The Raven offends me

It's that kind of day when I'm mad at a lot of stuff. This is one of them. I have a sneaking suspicion that the people who made The Raven (2011) haven't even touched Poe's biography with a stick. I looks like they didn't even bother reading up his Wikipedia article or something.

I could kinda live with the fact that they would take Edgar's character and put him into a story with a murder mystery, weaved perhaps into a darker period of his life. This movie does nothing of the sort. It doesn't even pretend to care.

Hey, producers, why not invent a new character, a gothic novelist that gets the fictional murders in his stories aped by a real killer? Since that's what you have basically done anyway?

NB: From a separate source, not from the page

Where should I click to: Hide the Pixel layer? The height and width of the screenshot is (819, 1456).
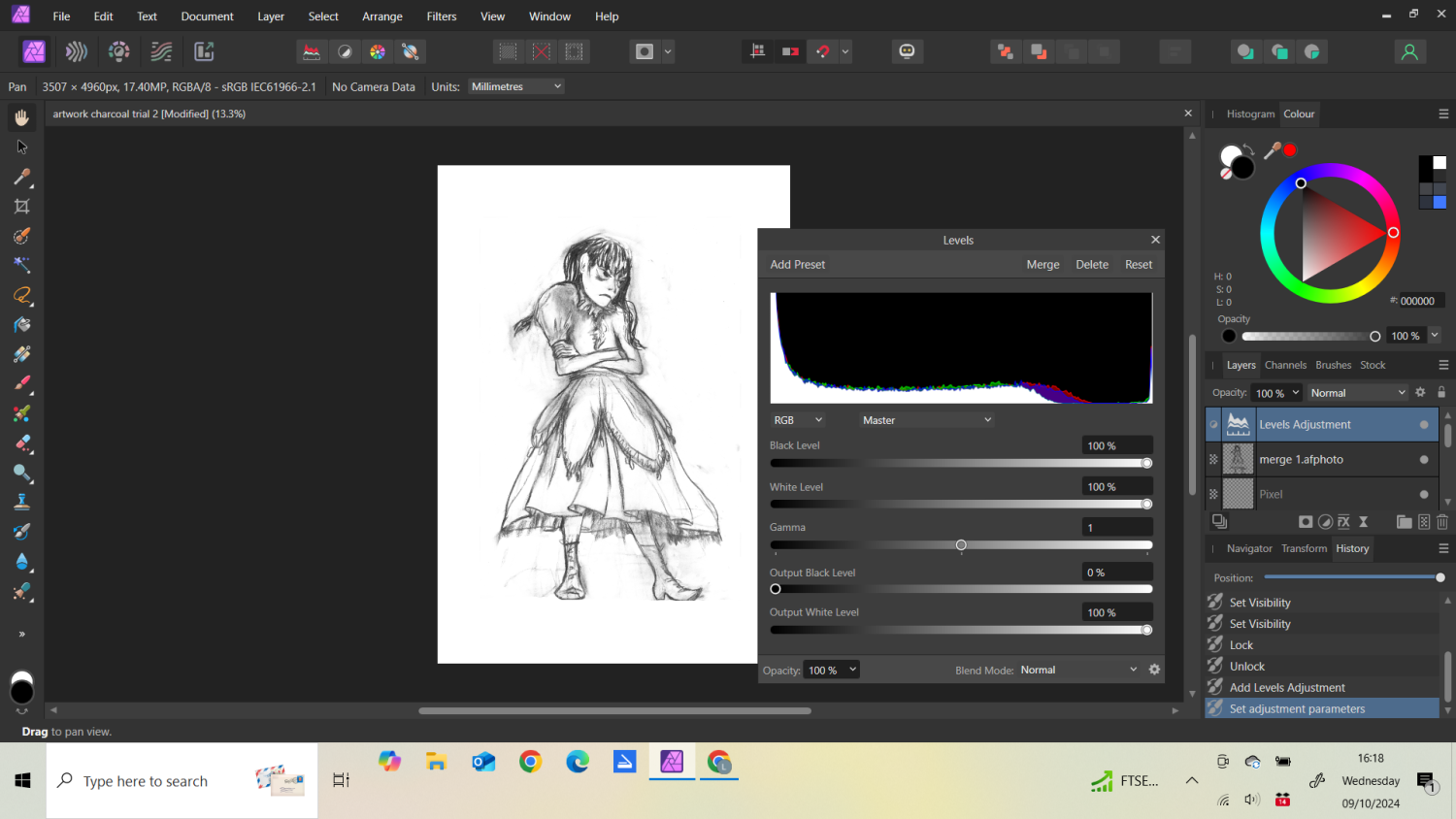click(x=1426, y=494)
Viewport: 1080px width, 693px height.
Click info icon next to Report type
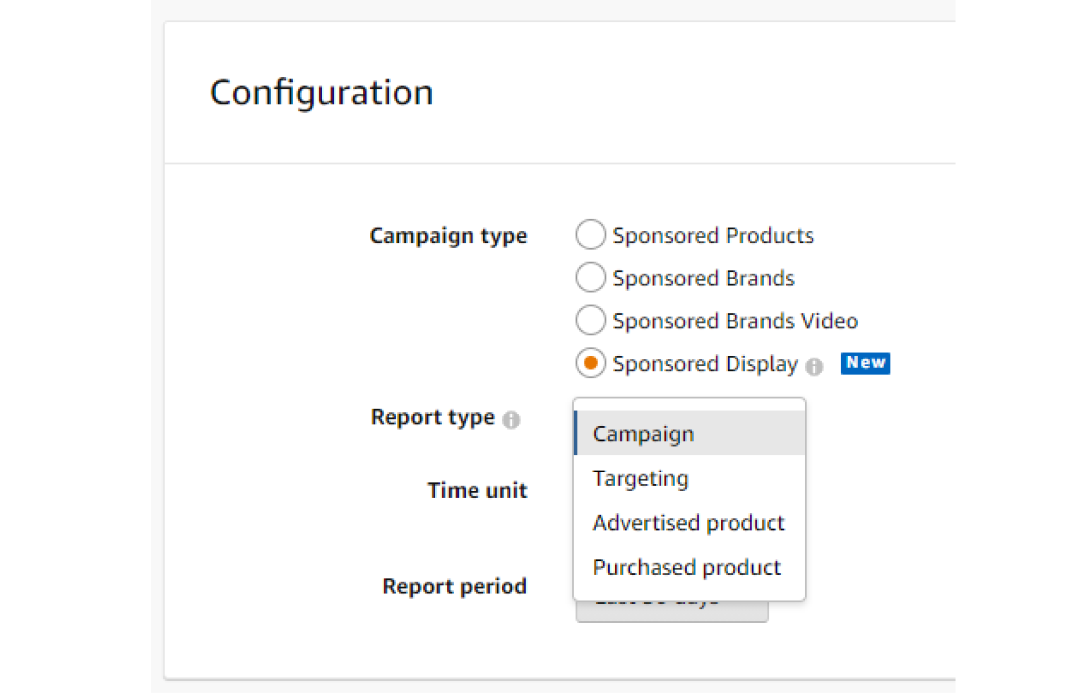click(x=512, y=419)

I'd even swallow the whole "let's turn a sickly drunk tormented poet into a detective action hero" bullshit, if it wasn't that one scene in the trailer where the sexy wife chick says "I love you Edgar, be careful." and then they totally make out if it wasn't so completely out of sync with Poe's real married life and consequentially so seriously fucked up.

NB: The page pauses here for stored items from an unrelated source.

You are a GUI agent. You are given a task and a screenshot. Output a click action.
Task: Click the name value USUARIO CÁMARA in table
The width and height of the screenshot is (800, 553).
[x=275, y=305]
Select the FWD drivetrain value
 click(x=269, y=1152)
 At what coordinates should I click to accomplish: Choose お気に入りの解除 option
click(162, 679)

And even if you ignore that, you can't help but notice what a cliched, rehash-of-a-rehash, ass-looking, artistry-lacking piece crap the movie looks like. Newsflash: Tim Burton's Sleepy Hollow was fun because it took the gory imagery of Hammer films and  made something fresh with them. In short - this movie is going to be SHIT.

I'm slightly more kind to Anonymous, because Shakespeare is actually a person of at least some controversy and mystery so there's more leeway for artistic freedom. It also seems to have a plot that carries the movie at least some of the way (before becoming completely nonsensical). Admittedly, most of the controversy surrounding Shakespeare's identity is sensationalist/elitist bullshit, but it's at least partially bearable to see a real person put into a fictional tale in this context. Kinda like Alan Moore's take on Jack the Ripper in From Hell (again pretty much completely skewed by the movie version). But hey, Anonymous looks like shit anyway.

And before you conclude I hate fun or something, I actually love stupid and camp stuff, of which there is plenty of evidence on this blog, I'd say. As long as it's done with love, fun and a modicum of intelligence. There's a difference between dumb stupid and fun stupid.

Also, yes, I'm judging movies by their trailers, shut up.


  1. You are obviously a cranky old man. Poe basically invented the serial killer, so obviously he should be fighting one in a movie.

    And just because our modern notion of the serial killer didn't emerge until long after he was dead, well that's no reason to keep them away from historical figures!

    Then you'd miss out on such gems as The Federalist Murders. Can Alexander Hamilton, John Jay, and James Madison convince the people of New York State to accept the Constitution, AND track down the anti-American "red coat" killer?

    Or Blood Mountain: William Shakespeare and Dr. John Dee team up to solve a series of grisly murders, deep in the heart of Transylvania. But soon enough they discover their killer isn't the usual social outsider. "Dee, what have you found in that bathtub there?" "This residue... Bill, this is dried blood!"

    And the full-length Brother Cadfel feature, where he takes on Gilles de Rais!

    But seriously, any Poe movie worth it's salt should include three-day drunken blackouts and the ghost of his dead wife haunting him. We all know how she died, so why should we worry about her being buried alive?